In addition, cash held by our subsidiary in China is subject to local laws and regulations that require government approval for the transfer of such funds to entities located outside of China. As of June 30, 2012 and December 31, 2011, we had cash and cash equivalents of approximately $8.1 million and $5.9 million, respectively, held by our subsidiary in China.

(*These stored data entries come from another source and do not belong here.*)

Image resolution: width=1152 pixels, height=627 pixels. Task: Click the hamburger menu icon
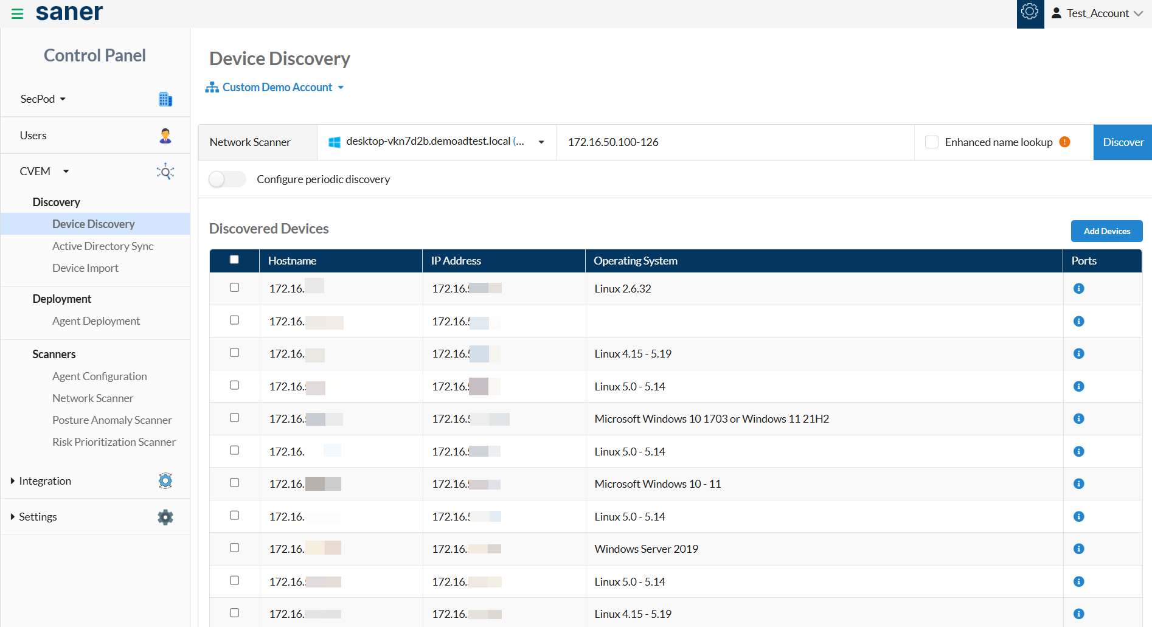point(17,13)
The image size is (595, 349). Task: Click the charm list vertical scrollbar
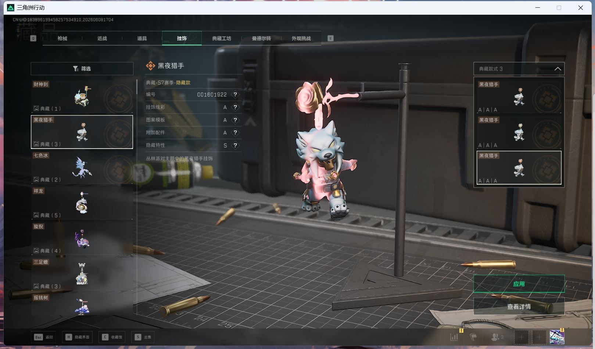137,87
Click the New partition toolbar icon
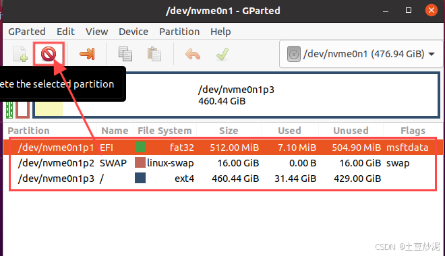445x256 pixels. point(20,54)
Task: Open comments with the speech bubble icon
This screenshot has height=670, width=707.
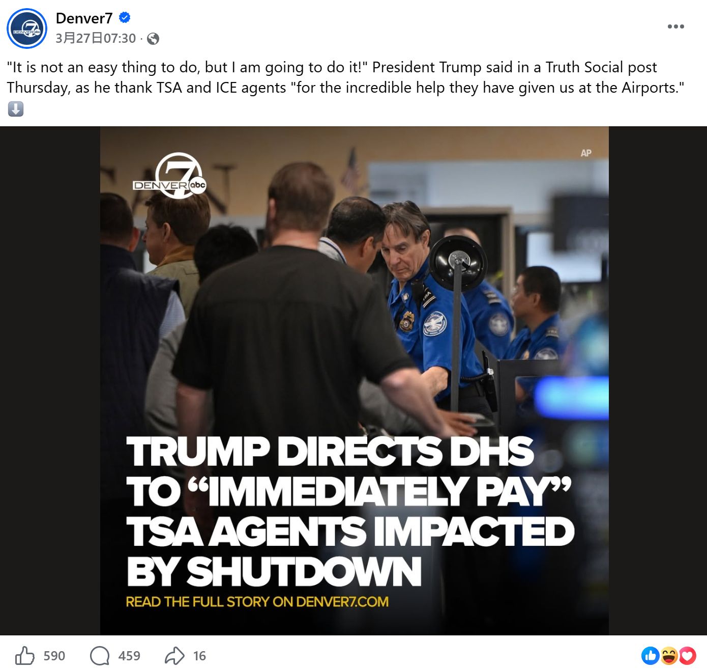Action: click(x=100, y=656)
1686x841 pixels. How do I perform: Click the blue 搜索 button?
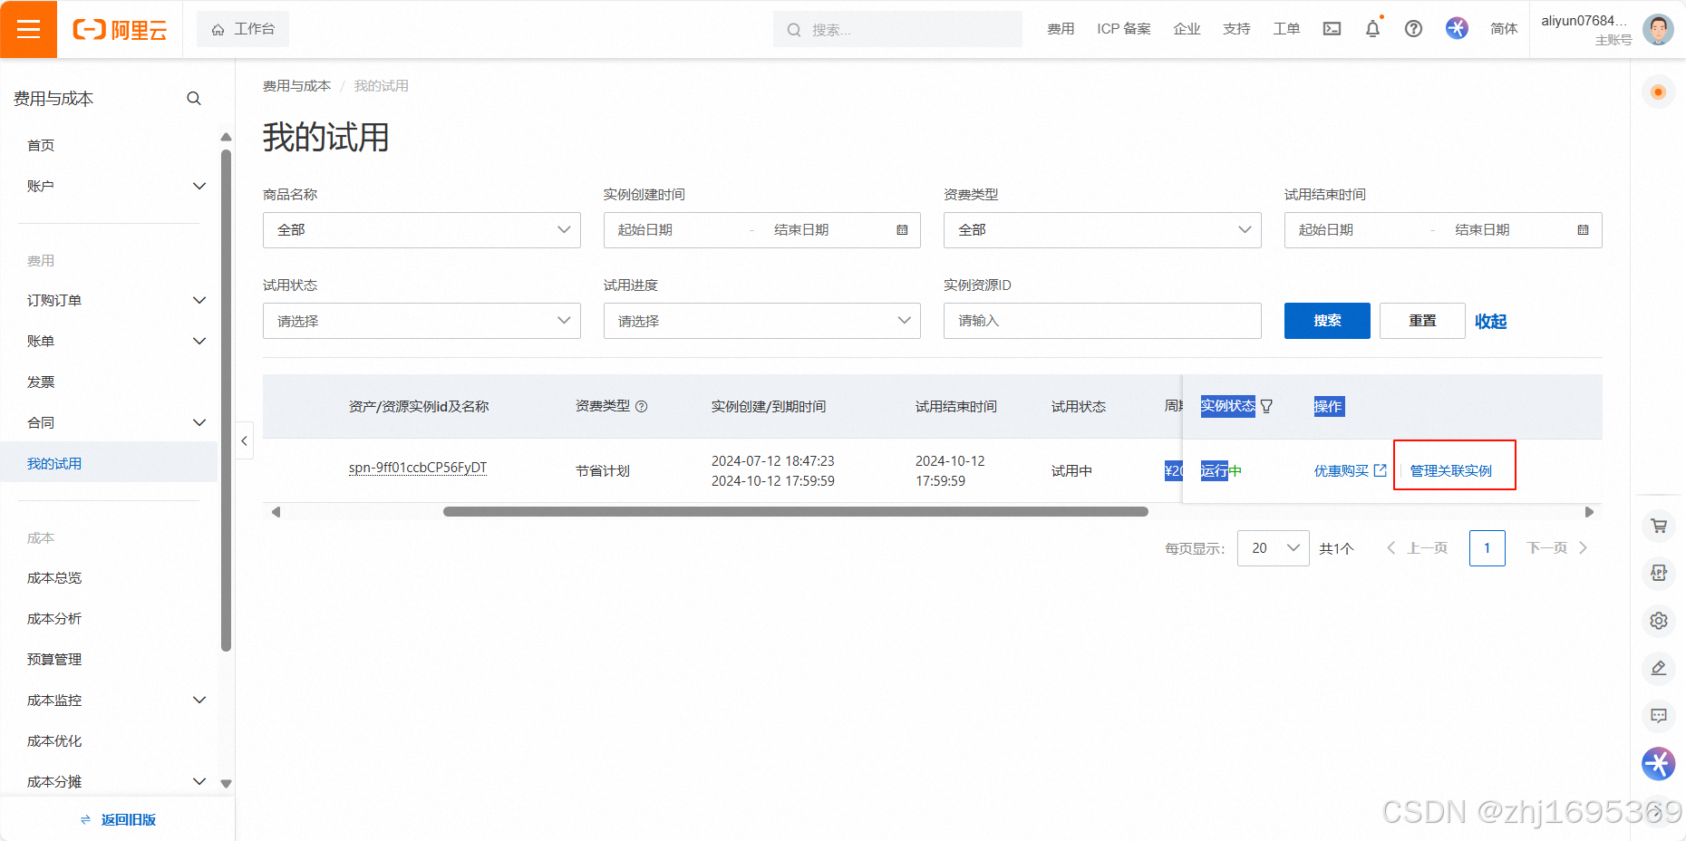(1327, 321)
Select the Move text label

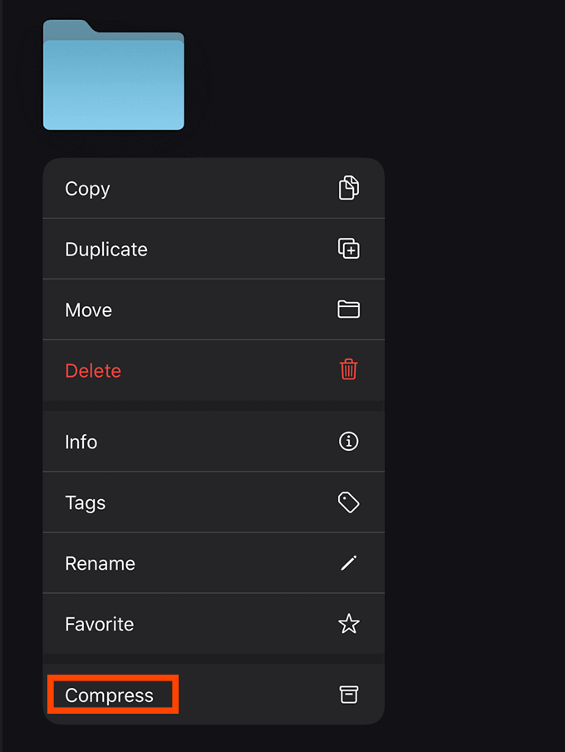(88, 310)
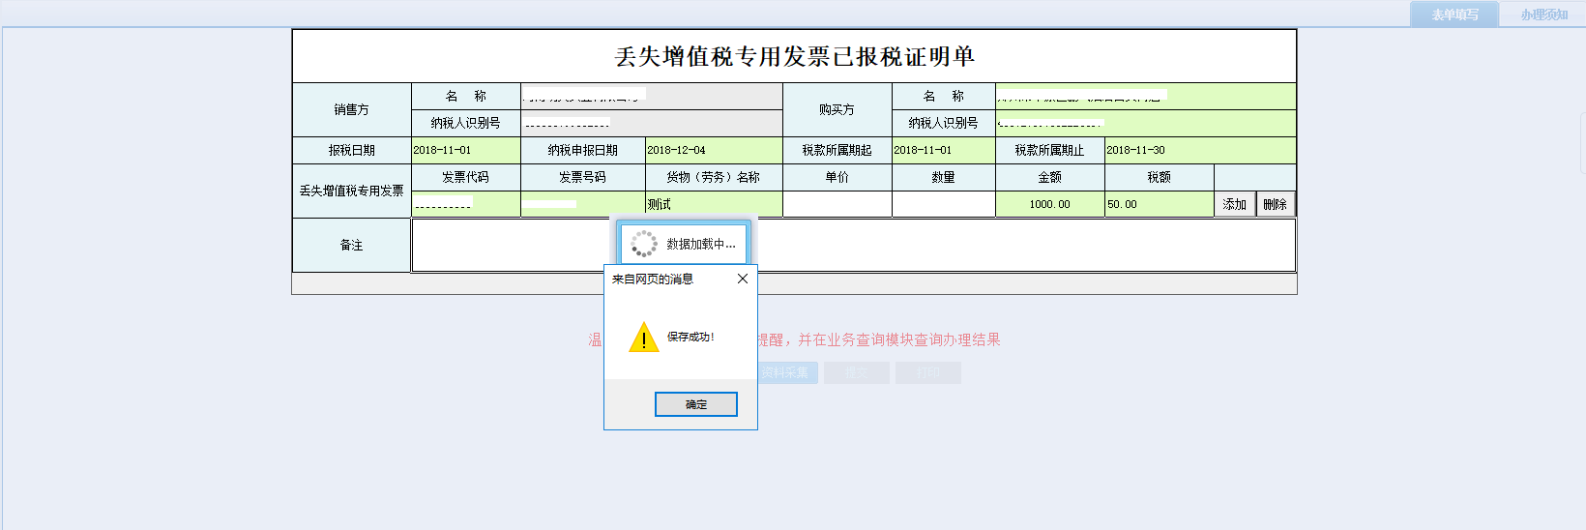Click the empty 数量 input cell
Viewport: 1586px width, 530px height.
pos(943,204)
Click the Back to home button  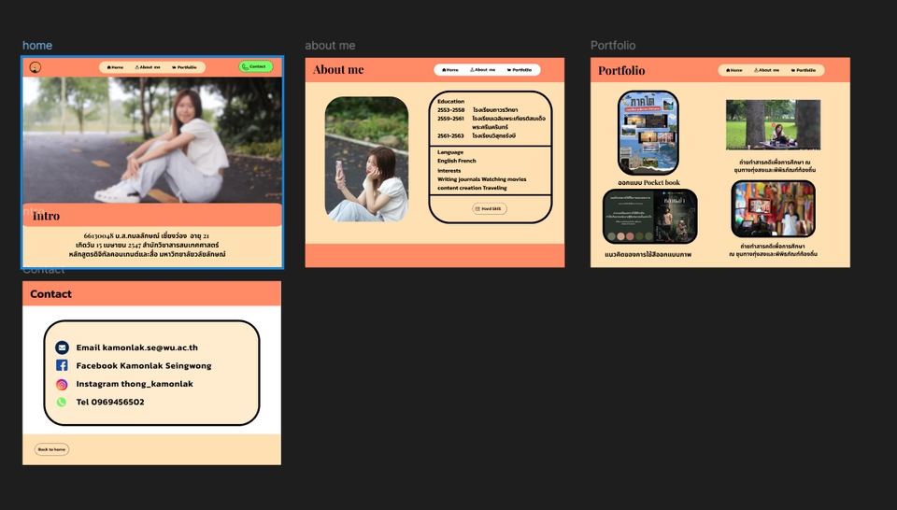(51, 449)
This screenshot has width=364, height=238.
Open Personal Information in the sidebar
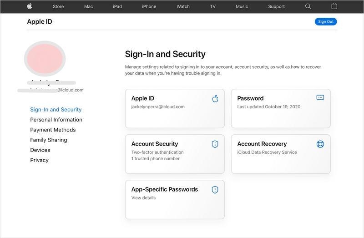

On September 10, 2010, we entered into a Credit Agreement (the "Credit Agreement") with the lenders who are or may become party thereto (collectively, the "Lenders") and Wells Fargo Bank, National Association ("Wells Fargo"), as administrative agent for the Lenders. Pursuant to the terms of the Credit Agreement, the Lenders have agreed to make revolving credit loans up to an aggregate amount of $125 million. Wells Fargo has also agreed to make swingline loans from time to time through the maturity date of September 10, 2015 in amounts equal to the difference between the amounts actually loaned by the Lenders and the aggregate credit commitment. The Credit Agreement contains covenants, representations and warranties and other terms, that are customary for revolving credit facilities of this nature. In this regard, the Credit Agreement requires us to maintain a leverage ratio, an EBITDA ratio, a minimum adjusted consolidated net income, and limits the amount of annual capital expenditures we can incur. Additionally, the Credit Agreement contains various negative covenants with which we must comply, including, but not limited to, a prohibition on the payment of dividends and limitations respecting: the incurrence of indebtedness, the creation of liens on our property, mergers or similar combinations or liquidations, asset dispositions, investments in subsidiaries, and other provisions customary in similar types of agreements. As of June 30, 2012, we were in compliance with all financial covenants set forth in the Credit Agreement

Capital expenditures for property and equipment were approximately $34.7 million and $23.6 million for the six months ended June 30, 2012 and 2011, respectively. Of those capital expenditures, we spent approximately $19.9 million and $17.3 million, respectively, for the construction of buildings and a parking lot as discussed below. We anticipate that we will spend approximately $58 million in 2012 for property and equipment, of which approximately $34 million will be spent on building construction.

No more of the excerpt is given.